#### [Source records]
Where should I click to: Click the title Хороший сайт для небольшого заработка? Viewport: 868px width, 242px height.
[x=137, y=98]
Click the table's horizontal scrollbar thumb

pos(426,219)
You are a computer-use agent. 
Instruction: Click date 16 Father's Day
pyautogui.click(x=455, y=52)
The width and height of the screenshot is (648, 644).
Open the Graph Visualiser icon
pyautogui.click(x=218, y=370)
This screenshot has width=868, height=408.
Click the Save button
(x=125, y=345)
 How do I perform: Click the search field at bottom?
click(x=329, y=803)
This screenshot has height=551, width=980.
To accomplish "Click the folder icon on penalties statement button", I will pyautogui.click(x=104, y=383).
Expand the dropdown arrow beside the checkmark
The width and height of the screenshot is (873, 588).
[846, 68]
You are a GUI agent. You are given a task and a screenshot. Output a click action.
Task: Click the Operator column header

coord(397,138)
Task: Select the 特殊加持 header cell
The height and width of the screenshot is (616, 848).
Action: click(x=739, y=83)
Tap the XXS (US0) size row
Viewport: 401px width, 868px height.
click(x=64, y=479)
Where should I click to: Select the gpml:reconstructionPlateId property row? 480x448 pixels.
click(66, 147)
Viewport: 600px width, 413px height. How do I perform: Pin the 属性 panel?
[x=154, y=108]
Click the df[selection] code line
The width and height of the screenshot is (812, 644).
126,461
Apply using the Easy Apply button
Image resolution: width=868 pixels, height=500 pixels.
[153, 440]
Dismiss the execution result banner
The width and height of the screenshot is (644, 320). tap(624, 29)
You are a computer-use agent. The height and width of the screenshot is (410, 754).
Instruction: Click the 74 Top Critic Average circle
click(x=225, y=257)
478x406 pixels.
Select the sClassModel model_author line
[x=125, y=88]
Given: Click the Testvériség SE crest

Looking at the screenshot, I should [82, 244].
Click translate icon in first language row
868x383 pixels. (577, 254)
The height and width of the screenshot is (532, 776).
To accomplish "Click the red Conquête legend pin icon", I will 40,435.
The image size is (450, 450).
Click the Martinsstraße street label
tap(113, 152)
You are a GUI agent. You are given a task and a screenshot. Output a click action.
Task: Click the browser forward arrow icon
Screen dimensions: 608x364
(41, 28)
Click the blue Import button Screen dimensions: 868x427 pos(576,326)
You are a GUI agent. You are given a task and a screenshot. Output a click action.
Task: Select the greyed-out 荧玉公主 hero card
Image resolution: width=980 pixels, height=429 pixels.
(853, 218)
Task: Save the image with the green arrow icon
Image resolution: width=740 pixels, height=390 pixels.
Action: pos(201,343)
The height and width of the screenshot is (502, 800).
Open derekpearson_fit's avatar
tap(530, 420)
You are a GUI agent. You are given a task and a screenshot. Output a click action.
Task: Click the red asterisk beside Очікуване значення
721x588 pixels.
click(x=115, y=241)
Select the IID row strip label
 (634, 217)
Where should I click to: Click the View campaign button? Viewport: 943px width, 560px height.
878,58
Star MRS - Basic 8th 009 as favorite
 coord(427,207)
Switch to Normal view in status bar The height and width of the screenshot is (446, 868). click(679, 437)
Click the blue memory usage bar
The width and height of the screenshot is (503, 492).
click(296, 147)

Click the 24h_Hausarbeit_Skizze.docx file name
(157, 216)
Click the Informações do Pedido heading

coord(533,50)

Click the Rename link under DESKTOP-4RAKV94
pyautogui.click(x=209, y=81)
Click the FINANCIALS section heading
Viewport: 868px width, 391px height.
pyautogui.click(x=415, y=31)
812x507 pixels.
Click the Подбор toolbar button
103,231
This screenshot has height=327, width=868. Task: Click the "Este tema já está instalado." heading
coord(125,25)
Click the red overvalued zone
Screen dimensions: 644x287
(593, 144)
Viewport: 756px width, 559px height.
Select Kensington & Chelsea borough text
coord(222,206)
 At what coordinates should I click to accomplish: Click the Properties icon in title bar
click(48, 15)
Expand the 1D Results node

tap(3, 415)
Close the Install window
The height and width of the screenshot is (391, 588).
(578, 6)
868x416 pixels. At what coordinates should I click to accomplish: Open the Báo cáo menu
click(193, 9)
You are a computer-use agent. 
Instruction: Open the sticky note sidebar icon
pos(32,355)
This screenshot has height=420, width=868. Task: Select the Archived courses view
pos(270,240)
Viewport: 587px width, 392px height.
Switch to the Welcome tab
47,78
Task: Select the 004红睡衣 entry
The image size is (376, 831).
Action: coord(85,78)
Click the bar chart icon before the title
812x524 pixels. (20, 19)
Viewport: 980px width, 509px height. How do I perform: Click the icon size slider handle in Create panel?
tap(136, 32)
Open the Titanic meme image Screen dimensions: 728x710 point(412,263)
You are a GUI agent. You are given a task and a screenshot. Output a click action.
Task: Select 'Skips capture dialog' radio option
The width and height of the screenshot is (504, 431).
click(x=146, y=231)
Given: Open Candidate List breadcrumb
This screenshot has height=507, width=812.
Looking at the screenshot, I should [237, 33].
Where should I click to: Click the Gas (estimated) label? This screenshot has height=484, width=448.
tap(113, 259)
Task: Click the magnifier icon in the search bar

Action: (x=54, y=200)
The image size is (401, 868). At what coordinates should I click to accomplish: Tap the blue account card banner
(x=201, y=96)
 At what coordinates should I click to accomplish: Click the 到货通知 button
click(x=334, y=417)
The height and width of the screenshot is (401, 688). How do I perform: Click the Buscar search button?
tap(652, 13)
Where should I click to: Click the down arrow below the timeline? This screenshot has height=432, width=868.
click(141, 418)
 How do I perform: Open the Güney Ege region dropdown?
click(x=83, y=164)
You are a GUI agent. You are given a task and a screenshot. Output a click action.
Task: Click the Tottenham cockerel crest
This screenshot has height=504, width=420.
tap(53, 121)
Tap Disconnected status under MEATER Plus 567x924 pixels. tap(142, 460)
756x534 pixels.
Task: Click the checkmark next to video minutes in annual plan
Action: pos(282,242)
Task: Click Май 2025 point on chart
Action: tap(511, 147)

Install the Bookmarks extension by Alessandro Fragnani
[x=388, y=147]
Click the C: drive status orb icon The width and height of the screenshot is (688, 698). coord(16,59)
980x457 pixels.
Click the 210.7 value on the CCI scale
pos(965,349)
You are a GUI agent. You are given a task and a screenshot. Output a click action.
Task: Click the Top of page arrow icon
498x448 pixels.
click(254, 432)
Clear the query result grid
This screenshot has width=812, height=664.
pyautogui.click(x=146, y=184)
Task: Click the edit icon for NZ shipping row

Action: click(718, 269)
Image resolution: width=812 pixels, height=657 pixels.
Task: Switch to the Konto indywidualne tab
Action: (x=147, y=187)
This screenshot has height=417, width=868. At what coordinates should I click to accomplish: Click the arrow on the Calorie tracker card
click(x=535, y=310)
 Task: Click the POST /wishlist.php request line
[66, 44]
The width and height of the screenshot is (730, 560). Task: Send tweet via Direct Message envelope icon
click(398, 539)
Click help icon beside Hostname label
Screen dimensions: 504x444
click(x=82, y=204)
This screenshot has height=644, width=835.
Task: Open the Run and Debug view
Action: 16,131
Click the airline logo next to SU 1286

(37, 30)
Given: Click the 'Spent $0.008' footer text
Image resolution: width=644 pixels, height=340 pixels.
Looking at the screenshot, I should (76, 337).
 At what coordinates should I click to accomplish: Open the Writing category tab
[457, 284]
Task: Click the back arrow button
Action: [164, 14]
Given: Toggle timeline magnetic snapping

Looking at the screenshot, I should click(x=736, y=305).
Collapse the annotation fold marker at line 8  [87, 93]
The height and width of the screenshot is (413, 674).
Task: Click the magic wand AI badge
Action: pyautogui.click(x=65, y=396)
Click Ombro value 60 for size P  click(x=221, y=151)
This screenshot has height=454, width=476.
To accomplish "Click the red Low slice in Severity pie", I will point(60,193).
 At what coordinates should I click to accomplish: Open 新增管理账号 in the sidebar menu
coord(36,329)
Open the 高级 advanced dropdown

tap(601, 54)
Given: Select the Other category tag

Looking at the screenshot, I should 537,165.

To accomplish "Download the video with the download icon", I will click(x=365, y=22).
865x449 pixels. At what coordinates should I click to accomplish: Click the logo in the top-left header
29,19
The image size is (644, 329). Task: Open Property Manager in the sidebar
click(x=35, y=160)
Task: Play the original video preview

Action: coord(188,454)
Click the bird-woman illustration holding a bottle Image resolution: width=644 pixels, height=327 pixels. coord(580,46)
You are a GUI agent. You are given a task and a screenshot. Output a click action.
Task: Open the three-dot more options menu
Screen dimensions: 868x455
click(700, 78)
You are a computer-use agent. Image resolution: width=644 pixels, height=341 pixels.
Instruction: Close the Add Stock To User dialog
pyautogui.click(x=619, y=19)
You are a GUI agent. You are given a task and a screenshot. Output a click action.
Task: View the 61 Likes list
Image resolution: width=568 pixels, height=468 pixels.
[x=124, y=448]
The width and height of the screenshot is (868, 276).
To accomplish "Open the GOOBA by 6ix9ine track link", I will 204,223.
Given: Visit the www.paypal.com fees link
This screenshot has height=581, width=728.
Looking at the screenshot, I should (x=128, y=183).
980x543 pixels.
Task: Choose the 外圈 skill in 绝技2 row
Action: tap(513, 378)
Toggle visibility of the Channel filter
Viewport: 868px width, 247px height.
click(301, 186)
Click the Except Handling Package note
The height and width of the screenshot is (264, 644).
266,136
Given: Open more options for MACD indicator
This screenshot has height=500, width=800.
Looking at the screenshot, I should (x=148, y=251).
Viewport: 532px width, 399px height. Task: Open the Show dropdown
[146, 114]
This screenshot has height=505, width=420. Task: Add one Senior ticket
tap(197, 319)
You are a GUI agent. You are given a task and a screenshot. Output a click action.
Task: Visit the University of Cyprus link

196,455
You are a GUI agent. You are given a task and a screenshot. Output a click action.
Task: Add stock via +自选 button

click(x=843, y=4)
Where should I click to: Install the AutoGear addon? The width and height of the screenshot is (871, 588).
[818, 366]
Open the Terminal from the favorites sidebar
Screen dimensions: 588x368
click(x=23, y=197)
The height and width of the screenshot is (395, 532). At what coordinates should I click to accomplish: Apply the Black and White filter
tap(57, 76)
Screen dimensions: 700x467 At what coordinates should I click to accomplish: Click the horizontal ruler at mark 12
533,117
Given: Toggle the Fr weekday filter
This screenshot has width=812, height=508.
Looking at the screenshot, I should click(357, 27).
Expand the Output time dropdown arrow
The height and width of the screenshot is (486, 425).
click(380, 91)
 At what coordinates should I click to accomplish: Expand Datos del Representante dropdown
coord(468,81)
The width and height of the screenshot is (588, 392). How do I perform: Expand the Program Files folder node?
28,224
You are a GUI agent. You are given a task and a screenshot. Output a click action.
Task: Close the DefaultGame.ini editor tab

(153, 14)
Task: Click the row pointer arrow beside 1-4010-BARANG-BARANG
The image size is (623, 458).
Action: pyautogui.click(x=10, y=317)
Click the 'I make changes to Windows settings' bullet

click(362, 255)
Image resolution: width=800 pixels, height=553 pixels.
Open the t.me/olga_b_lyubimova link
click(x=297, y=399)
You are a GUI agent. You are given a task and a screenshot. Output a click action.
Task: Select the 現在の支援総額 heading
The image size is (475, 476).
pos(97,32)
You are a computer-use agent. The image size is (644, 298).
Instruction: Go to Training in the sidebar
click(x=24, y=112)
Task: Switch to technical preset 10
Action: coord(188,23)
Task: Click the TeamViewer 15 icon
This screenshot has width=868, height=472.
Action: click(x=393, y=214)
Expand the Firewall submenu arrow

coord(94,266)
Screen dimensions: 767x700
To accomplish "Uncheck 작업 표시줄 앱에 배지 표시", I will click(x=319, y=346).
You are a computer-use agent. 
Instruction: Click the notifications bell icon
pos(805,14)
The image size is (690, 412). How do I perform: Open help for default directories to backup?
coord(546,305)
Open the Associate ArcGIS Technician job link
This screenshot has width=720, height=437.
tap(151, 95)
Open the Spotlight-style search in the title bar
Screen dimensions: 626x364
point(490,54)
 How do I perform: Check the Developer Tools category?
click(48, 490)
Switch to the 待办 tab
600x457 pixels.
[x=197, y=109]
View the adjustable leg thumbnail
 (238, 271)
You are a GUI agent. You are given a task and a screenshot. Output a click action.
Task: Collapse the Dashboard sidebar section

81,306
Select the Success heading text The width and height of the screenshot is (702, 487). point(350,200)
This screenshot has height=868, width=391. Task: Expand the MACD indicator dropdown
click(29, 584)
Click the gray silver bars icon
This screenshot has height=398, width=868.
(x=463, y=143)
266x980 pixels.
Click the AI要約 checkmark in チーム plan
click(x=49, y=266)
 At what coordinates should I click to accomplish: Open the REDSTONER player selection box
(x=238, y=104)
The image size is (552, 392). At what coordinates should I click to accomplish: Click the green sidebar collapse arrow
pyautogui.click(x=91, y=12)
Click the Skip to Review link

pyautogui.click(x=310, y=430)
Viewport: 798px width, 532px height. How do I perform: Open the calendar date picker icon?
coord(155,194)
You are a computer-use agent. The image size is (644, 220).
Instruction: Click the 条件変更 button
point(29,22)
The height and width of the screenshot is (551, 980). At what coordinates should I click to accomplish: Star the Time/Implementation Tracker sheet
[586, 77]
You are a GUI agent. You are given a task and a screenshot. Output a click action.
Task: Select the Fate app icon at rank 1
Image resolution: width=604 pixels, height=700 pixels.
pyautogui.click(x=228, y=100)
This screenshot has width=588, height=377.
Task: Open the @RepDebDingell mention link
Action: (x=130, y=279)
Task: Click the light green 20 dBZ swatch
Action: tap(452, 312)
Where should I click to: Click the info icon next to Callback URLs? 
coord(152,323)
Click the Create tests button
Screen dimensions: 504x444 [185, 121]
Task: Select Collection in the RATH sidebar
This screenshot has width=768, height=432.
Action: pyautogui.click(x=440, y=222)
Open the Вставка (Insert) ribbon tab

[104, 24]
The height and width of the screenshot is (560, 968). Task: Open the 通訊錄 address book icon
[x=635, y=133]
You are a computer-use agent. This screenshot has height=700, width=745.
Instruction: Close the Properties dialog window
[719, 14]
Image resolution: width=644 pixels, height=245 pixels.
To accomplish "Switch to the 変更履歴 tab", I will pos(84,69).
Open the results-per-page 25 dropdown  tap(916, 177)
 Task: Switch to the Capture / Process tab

#### [Problem statement]
Every line from the top of the material through the line containing "Task: Select the 特殊加持 header cell" must be transcribed exactly, and no other line may appear.

#### [Output]
Where should I click to: Click the title Хороший сайт для небольшого заработка? Viewport: 868px width, 242px height.
[x=137, y=98]
Click the table's horizontal scrollbar thumb

pos(426,219)
You are a computer-use agent. 
Instruction: Click date 16 Father's Day
pyautogui.click(x=455, y=52)
The width and height of the screenshot is (648, 644).
Open the Graph Visualiser icon
pyautogui.click(x=218, y=370)
This screenshot has width=868, height=408.
Click the Save button
(x=125, y=345)
 How do I perform: Click the search field at bottom?
click(x=329, y=803)
This screenshot has height=551, width=980.
To accomplish "Click the folder icon on penalties statement button", I will pyautogui.click(x=104, y=383).
Expand the dropdown arrow beside the checkmark
The width and height of the screenshot is (873, 588).
[846, 68]
You are a GUI agent. You are given a task and a screenshot. Output a click action.
Task: Click the Operator column header

coord(397,138)
Task: Select the 特殊加持 header cell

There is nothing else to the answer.